今日は武道館ライブ当日。いつものようにアイとルビーを挟んだ大きなベットからアラームが鳴る前に2人はほぼ同時に飛び起き、準備を始める。

ミクの髪はいつものように2人一緒に整え、今日は久々に互いが互いのメイクをしてルビーとアクアも着替え終わり、後は車が来るまで待機となった。

 

 

「あれ?チャイム?」「少し早い?……見てくるね〜」

 

そうして服に皺を作らない程度にくつろいでいた所で家のチャイムが鳴る。

迎えに来ると知らされている時間にしては少し早い。首を傾げながらも出ないわけにはいかないとアイは素早く立ち上がり玄関に向かう。

 

その瞬間、アイは身体がフラつくような強い頭痛が脳裏を走る。

 

 

「その身で罪を贖え。塵芥」

 

脳裏に浮かぶ。脳裏を侵食する。脳裏を犯す。

 

       愛してる愛してる

 

ありもしない悲劇。ありえない可能性。けど必ず起きるこの後の悲劇と惨劇

 

『…………ぁ……ぁぁぁぁああああああああぁぁあああああああ!!??』

 

 

「……………あれ?どうしたの?アイ」

 

後ろからミクが顔を覗き込む。そうだった私が向かった後ぐらいにミクが顔を出すのだ。一瞬フラついたアイにミクが追いつくと言うのは道理だ。

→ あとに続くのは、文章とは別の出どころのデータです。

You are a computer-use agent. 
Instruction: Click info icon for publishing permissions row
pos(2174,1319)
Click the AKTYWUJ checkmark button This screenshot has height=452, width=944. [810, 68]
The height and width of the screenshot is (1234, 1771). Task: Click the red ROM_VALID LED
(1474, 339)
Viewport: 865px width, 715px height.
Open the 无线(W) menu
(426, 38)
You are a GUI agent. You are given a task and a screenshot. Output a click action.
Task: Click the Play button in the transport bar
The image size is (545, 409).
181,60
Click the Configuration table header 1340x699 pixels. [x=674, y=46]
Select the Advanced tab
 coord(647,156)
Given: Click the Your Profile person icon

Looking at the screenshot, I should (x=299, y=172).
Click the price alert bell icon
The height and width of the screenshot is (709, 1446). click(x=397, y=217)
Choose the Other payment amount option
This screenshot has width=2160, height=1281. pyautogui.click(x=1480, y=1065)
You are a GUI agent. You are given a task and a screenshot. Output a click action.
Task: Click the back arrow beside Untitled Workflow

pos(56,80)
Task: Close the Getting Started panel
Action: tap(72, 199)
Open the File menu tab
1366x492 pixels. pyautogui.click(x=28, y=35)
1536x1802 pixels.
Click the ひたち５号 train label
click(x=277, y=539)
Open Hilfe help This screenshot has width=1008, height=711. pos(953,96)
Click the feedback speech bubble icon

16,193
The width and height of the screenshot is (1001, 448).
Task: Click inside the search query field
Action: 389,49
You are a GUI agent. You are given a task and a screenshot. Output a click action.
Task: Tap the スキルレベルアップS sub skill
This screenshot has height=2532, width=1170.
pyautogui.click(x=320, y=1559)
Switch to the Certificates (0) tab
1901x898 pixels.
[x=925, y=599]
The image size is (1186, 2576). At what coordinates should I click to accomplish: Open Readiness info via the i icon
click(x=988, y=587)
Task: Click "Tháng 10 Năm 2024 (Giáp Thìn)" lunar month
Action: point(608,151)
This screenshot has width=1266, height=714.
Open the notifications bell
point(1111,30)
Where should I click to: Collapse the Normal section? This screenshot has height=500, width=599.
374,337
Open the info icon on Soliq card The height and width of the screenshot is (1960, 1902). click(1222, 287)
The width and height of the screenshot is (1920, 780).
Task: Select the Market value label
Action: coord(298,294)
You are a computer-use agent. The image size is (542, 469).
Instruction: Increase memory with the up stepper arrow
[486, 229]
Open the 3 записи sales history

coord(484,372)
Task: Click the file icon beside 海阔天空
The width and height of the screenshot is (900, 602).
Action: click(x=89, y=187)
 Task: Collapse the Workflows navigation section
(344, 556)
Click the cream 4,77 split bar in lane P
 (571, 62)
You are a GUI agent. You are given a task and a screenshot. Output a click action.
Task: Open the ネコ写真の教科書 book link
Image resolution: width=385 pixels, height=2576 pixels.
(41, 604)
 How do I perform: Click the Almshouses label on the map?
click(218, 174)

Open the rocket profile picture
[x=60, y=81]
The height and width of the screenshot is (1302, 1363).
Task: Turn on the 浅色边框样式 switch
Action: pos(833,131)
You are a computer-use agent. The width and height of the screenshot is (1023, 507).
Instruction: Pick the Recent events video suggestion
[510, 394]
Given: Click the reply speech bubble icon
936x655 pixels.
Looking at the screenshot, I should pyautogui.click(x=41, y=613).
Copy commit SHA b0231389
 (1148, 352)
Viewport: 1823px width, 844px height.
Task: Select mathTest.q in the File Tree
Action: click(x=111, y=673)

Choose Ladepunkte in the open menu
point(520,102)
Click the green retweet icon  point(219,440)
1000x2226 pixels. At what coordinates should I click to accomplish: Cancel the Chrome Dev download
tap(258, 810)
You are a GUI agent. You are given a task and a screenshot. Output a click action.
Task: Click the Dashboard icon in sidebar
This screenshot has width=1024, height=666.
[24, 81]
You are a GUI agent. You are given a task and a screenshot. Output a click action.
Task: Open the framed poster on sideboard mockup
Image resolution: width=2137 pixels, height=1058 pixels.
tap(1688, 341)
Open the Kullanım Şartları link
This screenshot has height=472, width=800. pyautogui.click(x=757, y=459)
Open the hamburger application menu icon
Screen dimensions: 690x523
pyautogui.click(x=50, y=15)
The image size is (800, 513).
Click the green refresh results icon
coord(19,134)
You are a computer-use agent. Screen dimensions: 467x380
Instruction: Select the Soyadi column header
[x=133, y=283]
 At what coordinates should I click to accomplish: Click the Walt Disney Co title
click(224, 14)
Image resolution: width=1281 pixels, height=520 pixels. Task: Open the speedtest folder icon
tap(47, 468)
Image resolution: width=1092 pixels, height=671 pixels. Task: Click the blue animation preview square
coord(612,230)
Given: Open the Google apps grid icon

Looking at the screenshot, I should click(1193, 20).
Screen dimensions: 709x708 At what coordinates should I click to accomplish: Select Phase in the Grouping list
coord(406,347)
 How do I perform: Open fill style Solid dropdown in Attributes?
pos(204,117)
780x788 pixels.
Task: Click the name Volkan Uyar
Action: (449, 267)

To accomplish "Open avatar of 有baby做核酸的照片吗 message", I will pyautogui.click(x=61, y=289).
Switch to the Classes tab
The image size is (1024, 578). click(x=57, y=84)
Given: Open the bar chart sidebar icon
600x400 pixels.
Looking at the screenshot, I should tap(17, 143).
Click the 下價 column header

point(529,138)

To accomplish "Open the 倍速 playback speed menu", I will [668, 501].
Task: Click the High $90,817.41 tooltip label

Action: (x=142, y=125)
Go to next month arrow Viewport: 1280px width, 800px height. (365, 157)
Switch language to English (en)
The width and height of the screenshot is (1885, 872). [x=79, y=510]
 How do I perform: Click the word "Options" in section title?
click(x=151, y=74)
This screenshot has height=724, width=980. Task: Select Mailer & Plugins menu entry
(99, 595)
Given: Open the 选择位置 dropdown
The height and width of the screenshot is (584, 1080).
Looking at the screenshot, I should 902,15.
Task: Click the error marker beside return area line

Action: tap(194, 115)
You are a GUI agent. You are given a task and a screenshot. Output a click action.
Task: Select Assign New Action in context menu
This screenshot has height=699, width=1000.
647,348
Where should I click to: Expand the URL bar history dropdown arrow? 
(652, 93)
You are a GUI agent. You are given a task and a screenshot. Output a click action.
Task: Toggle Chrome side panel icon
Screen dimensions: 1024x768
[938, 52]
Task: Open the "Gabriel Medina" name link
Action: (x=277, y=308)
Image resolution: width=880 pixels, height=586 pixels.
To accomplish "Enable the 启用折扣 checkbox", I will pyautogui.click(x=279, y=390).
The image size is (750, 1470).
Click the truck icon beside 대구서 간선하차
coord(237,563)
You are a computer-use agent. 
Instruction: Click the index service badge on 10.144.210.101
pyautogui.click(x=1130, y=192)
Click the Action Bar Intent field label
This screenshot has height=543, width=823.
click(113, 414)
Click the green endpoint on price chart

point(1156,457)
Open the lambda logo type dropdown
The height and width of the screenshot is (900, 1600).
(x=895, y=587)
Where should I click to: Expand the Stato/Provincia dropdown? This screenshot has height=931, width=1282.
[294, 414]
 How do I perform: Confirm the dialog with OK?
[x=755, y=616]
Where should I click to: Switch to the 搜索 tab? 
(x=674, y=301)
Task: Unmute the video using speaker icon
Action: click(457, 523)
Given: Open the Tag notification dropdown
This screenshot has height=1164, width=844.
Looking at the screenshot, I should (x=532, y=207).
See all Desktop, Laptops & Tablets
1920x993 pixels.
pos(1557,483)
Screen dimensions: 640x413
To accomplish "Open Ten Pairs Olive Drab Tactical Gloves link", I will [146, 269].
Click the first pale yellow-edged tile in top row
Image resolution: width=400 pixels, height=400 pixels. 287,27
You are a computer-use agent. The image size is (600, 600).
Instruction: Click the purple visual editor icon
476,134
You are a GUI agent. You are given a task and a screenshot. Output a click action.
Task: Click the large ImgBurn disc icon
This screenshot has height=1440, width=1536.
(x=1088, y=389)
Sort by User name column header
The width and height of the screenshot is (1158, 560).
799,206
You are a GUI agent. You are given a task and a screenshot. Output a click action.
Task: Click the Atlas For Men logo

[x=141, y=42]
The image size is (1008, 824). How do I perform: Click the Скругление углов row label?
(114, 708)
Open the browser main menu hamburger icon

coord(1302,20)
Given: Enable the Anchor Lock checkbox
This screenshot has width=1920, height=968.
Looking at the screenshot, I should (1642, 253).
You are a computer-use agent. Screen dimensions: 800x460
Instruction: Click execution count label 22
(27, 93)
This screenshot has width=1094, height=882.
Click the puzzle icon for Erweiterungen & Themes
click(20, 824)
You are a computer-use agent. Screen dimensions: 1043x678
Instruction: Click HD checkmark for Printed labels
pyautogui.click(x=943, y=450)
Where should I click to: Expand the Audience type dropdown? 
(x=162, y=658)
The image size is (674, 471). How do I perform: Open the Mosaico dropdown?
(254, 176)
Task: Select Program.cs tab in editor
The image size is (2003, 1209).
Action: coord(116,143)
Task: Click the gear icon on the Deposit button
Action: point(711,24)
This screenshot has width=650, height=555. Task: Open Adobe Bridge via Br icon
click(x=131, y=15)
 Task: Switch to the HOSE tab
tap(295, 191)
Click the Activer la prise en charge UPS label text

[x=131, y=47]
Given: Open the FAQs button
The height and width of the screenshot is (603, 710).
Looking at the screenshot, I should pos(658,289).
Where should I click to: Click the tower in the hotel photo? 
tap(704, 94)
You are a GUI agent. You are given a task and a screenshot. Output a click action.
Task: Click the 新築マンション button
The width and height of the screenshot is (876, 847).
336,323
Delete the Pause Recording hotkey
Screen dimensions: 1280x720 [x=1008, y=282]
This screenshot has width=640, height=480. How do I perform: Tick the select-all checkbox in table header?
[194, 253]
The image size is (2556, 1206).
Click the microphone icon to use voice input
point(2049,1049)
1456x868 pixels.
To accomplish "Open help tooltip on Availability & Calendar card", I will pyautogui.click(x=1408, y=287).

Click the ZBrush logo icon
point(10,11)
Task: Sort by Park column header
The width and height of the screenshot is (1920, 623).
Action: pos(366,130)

そんなこんなしているともう一度チャイムが鳴る。今のアイにはこのチャイムの音が死者の手招きにしか思えなかった。だけど…そんなアイとは裏腹にミクは玄関のドアに釣られるかのように近づいていく。

 

ミクがドアのハンドルに手を掛けた瞬間だった。

 

 

 

 

「開けちゃダメ!!!」

 

 

 

 

アイの悲鳴にミクの手が止まる。唖然とした顔でミクが後ろを振り向くと、両目から涙を流してミクに手を伸ばしているアイの姿があった。これにはミクもチャイムに応えている場合ではないとすぐさまアイのもとに向かい抱きしめる。

 

「どうしたの?アイ。」

 

「ダメ…ダメ……ダメなの……その扉を開けちゃ。ミクが…ミクが……ミクがぁ……」

 

ミクの胸元で首を振りながら泣くアイの言葉を拾うとどうやらこのチャイムで扉を開けてはならないらしい。泣く勢いから見るにどうやら相当酷い目に遭うらしいとミクはアイの髪を撫でて宥める。

その後ろでアクアとルビーが顔だけ出して見てくるが“よく分からない”と首を一度横にすると双子そろってサムズアップして去っていった。………どういうことやねん

 

((アイ(ママ)とミク(ミクママ)がイチャついてるだけだなヨシ!))

 

 

「それで?……ああもう鼻かんで」

 

そのままアイが落ち着く感じが全く無く、次第に過呼吸のように息が上がり始めるアイにこれはあかんとミクはリビングの椅子まで誘導して背中を軽く叩いて落ち着かせる。鼻水も出てくるだろうとティッシュを渡し、ようやく落ち着いたアイにミクは優しく問う。

 

「……………夢をみたの」

 

小さくゆっくりとアイは語る。それは一瞬の間に見たデジャヴ。

アイを殺そうと襲ってきたのをミクが庇って、そのままミクが死んでしまうという最悪なデジャヴ。そこではアクアがミクの棺の前で復讐に狂ってしまうし、ルビーも途中誰かの遺骨を見て復讐に狂ってしまうという痛ましい未来。その中で肝心なアイは……

 

「私は、“ミクを知らない人格”を生み出して……あぁ……ぁああぁ……」

 

またミクに縋りつき泣き出してしまうアイ。そんなアイにミクは何も言う事もせずアイを強く抱きしめ続ける。私はここに居るよと言わんばかりに。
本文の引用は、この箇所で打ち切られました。